Records for this exercise below:

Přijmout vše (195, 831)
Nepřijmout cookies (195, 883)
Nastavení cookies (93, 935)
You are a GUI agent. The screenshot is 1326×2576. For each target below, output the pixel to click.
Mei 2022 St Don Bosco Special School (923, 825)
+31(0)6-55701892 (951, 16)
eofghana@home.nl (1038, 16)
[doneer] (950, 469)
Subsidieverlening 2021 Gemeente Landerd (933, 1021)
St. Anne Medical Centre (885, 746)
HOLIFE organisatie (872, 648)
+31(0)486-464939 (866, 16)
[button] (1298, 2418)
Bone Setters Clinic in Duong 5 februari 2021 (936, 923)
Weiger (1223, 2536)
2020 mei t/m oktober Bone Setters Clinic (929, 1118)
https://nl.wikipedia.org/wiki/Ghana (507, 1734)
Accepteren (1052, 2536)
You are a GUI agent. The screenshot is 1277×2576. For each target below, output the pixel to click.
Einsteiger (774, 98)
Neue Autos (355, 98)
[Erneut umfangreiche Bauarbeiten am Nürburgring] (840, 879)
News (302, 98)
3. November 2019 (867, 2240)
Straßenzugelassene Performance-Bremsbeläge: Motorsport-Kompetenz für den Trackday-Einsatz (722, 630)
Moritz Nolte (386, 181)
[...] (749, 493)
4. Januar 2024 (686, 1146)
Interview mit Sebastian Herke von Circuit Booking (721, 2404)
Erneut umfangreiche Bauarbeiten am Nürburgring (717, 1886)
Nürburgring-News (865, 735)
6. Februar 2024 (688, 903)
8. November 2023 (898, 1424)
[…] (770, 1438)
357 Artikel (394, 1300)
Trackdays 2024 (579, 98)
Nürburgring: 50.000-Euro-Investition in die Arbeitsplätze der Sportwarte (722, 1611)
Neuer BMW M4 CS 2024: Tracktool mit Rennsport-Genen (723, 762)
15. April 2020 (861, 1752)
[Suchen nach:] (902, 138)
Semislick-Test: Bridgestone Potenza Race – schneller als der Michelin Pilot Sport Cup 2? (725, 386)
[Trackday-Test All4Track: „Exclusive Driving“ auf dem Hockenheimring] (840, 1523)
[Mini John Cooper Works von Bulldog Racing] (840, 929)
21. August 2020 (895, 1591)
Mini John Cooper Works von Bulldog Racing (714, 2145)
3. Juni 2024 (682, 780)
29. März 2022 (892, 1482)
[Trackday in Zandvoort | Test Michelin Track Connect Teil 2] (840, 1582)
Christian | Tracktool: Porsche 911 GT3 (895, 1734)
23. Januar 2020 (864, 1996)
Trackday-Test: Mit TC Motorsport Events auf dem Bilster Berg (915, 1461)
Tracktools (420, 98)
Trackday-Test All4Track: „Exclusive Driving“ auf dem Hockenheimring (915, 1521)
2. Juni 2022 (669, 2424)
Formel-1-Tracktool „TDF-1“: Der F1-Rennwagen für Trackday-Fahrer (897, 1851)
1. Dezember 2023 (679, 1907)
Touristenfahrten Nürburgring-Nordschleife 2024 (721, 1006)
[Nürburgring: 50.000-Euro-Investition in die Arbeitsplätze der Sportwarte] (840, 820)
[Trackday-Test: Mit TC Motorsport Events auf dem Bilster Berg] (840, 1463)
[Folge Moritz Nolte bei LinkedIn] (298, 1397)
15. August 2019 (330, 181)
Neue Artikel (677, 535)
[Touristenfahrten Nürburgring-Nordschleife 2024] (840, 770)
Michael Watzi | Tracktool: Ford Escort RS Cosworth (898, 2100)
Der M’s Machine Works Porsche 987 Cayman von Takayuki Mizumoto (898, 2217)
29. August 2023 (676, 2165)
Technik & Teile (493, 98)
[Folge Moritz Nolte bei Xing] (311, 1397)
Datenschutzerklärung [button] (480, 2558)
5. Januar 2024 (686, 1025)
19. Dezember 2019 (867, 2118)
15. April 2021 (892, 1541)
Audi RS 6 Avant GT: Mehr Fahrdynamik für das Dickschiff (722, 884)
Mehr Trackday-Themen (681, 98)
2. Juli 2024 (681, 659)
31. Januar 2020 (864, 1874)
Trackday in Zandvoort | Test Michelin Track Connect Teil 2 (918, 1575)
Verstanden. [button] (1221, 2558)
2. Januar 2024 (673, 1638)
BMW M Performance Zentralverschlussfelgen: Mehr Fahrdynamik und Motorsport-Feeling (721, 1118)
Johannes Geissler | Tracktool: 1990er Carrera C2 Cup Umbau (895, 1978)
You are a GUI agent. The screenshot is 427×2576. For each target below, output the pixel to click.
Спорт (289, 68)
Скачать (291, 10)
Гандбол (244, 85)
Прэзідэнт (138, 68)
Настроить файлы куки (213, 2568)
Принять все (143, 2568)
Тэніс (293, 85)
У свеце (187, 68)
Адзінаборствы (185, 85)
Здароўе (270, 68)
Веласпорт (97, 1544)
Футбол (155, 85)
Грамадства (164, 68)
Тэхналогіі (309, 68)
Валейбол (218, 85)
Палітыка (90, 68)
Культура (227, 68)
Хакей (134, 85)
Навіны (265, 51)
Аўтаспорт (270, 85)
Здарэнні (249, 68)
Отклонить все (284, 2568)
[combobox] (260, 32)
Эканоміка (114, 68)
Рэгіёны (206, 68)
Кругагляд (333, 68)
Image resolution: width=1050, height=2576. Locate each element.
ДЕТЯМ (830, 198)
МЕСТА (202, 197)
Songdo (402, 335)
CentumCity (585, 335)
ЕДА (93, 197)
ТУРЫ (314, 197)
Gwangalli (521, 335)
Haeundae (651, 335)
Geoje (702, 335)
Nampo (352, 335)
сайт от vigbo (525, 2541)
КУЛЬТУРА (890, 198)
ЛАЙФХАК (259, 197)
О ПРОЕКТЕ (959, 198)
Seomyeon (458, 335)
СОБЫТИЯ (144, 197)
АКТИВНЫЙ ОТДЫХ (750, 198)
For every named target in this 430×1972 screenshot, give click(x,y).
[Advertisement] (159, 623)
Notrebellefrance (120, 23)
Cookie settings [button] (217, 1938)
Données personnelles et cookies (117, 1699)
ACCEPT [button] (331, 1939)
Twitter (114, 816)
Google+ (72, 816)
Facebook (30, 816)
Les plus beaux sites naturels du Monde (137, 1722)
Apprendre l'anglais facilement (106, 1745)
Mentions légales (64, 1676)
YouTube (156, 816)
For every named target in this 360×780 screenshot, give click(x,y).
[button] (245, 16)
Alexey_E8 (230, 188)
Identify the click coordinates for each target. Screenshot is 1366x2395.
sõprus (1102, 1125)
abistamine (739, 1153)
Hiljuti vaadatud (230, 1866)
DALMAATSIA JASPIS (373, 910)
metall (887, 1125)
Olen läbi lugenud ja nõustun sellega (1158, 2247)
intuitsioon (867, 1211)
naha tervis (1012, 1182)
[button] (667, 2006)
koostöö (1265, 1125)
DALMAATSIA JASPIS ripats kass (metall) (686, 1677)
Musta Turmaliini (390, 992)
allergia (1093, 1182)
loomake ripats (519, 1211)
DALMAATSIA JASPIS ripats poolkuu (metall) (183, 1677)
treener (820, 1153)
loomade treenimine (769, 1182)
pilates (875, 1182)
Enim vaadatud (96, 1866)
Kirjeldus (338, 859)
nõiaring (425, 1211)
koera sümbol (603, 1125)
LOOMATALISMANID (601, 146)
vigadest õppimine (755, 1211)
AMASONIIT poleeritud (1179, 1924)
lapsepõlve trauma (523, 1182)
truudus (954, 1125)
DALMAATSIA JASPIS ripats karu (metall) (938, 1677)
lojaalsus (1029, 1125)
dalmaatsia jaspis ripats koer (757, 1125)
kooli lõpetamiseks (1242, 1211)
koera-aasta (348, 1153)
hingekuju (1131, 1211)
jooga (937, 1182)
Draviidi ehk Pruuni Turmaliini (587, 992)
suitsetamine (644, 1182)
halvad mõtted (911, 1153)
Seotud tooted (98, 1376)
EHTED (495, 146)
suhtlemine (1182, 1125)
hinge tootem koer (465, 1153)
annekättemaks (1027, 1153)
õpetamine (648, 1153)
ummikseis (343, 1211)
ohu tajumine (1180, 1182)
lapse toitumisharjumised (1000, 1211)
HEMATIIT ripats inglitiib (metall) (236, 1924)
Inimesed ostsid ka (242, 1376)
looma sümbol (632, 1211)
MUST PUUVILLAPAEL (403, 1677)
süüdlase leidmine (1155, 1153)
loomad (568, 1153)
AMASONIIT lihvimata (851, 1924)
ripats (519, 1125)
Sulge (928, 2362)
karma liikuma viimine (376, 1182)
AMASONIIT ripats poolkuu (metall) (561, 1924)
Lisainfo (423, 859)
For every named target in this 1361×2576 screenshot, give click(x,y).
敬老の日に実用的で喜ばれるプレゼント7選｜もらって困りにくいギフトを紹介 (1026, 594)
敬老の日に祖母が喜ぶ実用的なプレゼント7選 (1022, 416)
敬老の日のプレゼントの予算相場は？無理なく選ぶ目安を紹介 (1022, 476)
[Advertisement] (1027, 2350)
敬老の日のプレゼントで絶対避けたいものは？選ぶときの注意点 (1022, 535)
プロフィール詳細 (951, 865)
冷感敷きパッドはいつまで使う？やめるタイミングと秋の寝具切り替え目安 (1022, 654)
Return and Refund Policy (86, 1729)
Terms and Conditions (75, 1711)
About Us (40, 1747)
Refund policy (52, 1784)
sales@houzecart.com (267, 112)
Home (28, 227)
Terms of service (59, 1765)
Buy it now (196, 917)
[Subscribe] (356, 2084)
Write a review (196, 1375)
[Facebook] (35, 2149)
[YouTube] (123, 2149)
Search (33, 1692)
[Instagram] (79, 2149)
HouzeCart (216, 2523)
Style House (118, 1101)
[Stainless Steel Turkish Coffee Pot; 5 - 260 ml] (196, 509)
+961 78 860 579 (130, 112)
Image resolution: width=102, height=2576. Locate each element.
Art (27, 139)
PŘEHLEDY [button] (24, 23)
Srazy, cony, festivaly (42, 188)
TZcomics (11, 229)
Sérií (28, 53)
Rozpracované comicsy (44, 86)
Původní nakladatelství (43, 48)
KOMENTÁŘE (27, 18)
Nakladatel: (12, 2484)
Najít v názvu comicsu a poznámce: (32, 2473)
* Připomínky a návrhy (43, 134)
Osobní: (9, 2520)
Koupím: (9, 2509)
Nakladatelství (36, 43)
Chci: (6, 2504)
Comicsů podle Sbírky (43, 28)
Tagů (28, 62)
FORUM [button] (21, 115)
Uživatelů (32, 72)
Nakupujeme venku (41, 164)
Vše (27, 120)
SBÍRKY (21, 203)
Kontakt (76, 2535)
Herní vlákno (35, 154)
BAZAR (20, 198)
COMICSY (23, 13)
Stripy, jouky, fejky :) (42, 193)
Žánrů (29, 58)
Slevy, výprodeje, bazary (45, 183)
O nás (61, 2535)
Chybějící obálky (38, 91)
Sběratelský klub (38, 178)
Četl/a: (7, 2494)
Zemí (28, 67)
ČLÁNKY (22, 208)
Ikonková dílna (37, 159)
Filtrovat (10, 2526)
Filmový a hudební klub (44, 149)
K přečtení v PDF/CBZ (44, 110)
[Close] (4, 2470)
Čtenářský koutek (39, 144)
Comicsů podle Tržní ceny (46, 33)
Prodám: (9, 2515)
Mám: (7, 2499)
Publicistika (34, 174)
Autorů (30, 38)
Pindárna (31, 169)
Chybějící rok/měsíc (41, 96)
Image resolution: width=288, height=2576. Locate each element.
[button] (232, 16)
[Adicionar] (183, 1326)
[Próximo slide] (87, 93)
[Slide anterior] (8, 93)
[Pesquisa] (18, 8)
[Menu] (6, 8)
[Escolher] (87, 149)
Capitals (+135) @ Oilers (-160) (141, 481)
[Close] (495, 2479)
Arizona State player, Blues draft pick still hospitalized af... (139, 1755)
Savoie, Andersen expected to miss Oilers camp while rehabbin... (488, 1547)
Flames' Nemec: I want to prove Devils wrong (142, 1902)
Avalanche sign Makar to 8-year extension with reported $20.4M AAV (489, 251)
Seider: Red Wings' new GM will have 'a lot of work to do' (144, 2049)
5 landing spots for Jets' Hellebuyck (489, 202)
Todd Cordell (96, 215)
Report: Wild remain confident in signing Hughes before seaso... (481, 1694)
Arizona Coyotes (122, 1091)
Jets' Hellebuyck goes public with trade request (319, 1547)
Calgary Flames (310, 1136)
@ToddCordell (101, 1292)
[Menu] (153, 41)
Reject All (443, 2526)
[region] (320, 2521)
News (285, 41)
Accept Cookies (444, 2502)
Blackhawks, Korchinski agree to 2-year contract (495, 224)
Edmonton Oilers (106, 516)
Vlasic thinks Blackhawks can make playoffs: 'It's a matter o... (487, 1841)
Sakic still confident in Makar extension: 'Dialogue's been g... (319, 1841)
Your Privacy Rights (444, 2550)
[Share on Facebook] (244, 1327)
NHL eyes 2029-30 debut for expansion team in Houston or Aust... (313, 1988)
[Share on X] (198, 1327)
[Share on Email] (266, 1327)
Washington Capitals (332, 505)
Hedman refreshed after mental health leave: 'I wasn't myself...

End of Records for this exercise.

= Exercise directions =
Give only the lines from the one holding "lojaalsus (1029, 1125)" through the one holding "suhtlemine (1182, 1125)", each restated exactly as it appears above.

= Solution to the problem =
lojaalsus (1029, 1125)
dalmaatsia jaspis ripats koer (757, 1125)
kooli lõpetamiseks (1242, 1211)
koera-aasta (348, 1153)
hingekuju (1131, 1211)
jooga (937, 1182)
Draviidi ehk Pruuni Turmaliini (587, 992)
suitsetamine (644, 1182)
halvad mõtted (911, 1153)
Seotud tooted (98, 1376)
EHTED (495, 146)
suhtlemine (1182, 1125)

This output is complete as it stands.